(Saved entries)
■ ■ ■
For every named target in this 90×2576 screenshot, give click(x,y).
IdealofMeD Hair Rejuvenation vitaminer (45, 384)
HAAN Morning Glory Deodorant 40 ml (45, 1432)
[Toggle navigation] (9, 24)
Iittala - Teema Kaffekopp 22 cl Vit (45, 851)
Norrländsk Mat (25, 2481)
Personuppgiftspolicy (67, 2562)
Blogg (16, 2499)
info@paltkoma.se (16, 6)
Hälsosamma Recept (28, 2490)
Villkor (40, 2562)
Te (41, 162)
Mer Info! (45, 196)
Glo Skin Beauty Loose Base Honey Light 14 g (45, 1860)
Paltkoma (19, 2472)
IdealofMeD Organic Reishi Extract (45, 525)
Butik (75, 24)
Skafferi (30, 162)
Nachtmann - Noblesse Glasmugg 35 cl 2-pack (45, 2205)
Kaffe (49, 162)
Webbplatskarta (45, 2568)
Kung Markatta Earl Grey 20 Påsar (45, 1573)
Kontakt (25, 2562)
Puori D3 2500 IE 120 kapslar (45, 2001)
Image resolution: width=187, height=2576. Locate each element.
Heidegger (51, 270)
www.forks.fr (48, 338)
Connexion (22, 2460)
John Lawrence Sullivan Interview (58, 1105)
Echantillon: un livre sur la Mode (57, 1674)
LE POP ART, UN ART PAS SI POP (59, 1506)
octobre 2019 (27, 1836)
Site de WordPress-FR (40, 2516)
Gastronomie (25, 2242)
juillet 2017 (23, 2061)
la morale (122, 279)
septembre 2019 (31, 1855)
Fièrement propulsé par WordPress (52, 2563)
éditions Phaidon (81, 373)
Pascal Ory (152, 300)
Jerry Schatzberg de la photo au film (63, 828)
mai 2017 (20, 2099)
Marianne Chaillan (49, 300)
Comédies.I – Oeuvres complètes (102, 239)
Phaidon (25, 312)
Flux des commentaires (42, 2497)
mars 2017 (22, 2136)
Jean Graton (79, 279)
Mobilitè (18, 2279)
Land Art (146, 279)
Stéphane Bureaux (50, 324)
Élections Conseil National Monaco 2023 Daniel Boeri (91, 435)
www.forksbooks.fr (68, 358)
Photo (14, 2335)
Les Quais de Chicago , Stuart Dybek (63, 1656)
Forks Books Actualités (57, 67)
■ ■ ■
• _PROBLEM_: Exact retyping is required: the line with "LE POP ART, UN ART PAS SI POP (59, 1506)" through the end of the data, both ends included, and no other line.

• _EXERCISE ANSWER_:
LE POP ART, UN ART PAS SI POP (59, 1506)
octobre 2019 (27, 1836)
Site de WordPress-FR (40, 2516)
Gastronomie (25, 2242)
juillet 2017 (23, 2061)
la morale (122, 279)
septembre 2019 (31, 1855)
Fièrement propulsé par WordPress (52, 2563)
éditions Phaidon (81, 373)
Pascal Ory (152, 300)
Jerry Schatzberg de la photo au film (63, 828)
mai 2017 (20, 2099)
Marianne Chaillan (49, 300)
Comédies.I – Oeuvres complètes (102, 239)
Phaidon (25, 312)
Flux des commentaires (42, 2497)
mars 2017 (22, 2136)
Jean Graton (79, 279)
Mobilitè (18, 2279)
Land Art (146, 279)
Stéphane Bureaux (50, 324)
Élections Conseil National Monaco 2023 Daniel Boeri (91, 435)
www.forksbooks.fr (68, 358)
Photo (14, 2335)
Les Quais de Chicago , Stuart Dybek (63, 1656)
Forks Books Actualités (57, 67)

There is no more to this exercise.